Go through the entries below and print, exactly, the lines starting at the one with "Schaltsteuerung Mechatronik (68, 2151)" and ending at the one with "Informationen-News-Blog (66, 2372)", keeping both ends and no others.

=== Begin Enclosure ===

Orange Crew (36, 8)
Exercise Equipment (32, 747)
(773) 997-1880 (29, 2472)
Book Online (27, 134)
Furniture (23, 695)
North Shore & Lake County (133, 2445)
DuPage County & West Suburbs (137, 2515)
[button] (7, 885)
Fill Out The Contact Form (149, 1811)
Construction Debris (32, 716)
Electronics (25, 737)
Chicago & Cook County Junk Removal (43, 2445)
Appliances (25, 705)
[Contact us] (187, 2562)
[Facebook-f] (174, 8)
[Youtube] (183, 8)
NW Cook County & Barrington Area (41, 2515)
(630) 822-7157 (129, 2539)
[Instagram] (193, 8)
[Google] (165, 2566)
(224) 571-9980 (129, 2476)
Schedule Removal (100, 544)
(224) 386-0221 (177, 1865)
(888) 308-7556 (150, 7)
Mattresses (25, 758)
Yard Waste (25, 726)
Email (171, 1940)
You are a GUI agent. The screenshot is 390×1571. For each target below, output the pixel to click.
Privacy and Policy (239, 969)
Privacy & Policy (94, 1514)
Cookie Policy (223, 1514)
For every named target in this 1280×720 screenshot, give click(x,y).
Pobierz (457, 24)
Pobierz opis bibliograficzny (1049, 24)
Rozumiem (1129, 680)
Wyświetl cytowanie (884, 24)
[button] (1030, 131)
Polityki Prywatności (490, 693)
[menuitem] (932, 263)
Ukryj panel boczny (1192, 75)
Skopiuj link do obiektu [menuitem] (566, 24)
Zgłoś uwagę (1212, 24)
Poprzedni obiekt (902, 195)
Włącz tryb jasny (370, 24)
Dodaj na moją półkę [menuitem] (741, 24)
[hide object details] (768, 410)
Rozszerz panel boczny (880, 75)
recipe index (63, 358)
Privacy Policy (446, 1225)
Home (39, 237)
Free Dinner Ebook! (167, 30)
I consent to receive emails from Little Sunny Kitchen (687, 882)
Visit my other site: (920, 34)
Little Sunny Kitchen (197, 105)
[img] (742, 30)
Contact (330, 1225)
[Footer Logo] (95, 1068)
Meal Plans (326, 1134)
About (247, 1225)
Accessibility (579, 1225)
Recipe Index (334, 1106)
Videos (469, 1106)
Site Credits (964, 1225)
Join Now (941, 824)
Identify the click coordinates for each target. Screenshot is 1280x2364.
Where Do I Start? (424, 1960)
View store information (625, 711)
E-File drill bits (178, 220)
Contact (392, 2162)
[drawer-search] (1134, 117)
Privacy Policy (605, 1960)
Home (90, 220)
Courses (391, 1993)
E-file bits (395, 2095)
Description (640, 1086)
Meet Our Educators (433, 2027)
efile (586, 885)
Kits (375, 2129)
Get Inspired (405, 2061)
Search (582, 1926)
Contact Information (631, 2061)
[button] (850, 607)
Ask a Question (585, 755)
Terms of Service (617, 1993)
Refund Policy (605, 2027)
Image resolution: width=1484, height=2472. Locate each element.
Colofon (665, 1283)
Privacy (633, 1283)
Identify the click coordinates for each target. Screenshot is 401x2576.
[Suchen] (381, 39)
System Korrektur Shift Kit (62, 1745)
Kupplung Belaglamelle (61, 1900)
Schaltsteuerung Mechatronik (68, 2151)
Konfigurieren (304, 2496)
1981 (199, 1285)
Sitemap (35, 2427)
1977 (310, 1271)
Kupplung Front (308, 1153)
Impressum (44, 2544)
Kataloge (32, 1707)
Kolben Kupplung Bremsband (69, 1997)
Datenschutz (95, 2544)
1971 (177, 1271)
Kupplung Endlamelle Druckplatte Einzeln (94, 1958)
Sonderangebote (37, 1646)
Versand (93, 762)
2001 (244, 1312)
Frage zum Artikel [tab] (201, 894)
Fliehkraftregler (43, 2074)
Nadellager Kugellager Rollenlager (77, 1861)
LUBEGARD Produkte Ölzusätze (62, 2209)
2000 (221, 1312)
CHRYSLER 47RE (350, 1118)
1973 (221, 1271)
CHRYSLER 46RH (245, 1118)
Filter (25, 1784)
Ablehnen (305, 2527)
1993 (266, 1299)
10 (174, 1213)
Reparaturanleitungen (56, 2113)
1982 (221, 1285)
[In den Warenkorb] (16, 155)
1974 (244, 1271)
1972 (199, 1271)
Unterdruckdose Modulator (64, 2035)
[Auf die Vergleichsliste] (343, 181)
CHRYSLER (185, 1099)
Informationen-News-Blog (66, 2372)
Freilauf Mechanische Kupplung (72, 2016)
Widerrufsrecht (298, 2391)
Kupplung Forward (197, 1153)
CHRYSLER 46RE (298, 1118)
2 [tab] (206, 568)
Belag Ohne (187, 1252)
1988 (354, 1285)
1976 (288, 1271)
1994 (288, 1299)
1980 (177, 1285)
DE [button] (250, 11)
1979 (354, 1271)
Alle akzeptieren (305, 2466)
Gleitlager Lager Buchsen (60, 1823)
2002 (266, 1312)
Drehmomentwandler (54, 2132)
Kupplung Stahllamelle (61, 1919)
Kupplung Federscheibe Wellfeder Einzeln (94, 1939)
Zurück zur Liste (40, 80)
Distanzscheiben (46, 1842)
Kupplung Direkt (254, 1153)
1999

=== End Enclosure ===

▶ [Your response]
Schaltsteuerung Mechatronik (68, 2151)
Konfigurieren (304, 2496)
1981 (199, 1285)
Sitemap (35, 2427)
1977 (310, 1271)
Kupplung Front (308, 1153)
Impressum (44, 2544)
Kataloge (32, 1707)
Kolben Kupplung Bremsband (69, 1997)
Datenschutz (95, 2544)
1971 (177, 1271)
Kupplung Endlamelle Druckplatte Einzeln (94, 1958)
Sonderangebote (37, 1646)
Versand (93, 762)
2001 (244, 1312)
Frage zum Artikel [tab] (201, 894)
Fliehkraftregler (43, 2074)
Nadellager Kugellager Rollenlager (77, 1861)
LUBEGARD Produkte Ölzusätze (62, 2209)
2000 (221, 1312)
CHRYSLER 47RE (350, 1118)
1973 (221, 1271)
CHRYSLER 46RH (245, 1118)
Filter (25, 1784)
Ablehnen (305, 2527)
1993 (266, 1299)
10 (174, 1213)
Reparaturanleitungen (56, 2113)
1982 (221, 1285)
[In den Warenkorb] (16, 155)
1974 (244, 1271)
1972 (199, 1271)
Unterdruckdose Modulator (64, 2035)
[Auf die Vergleichsliste] (343, 181)
CHRYSLER (185, 1099)
Informationen-News-Blog (66, 2372)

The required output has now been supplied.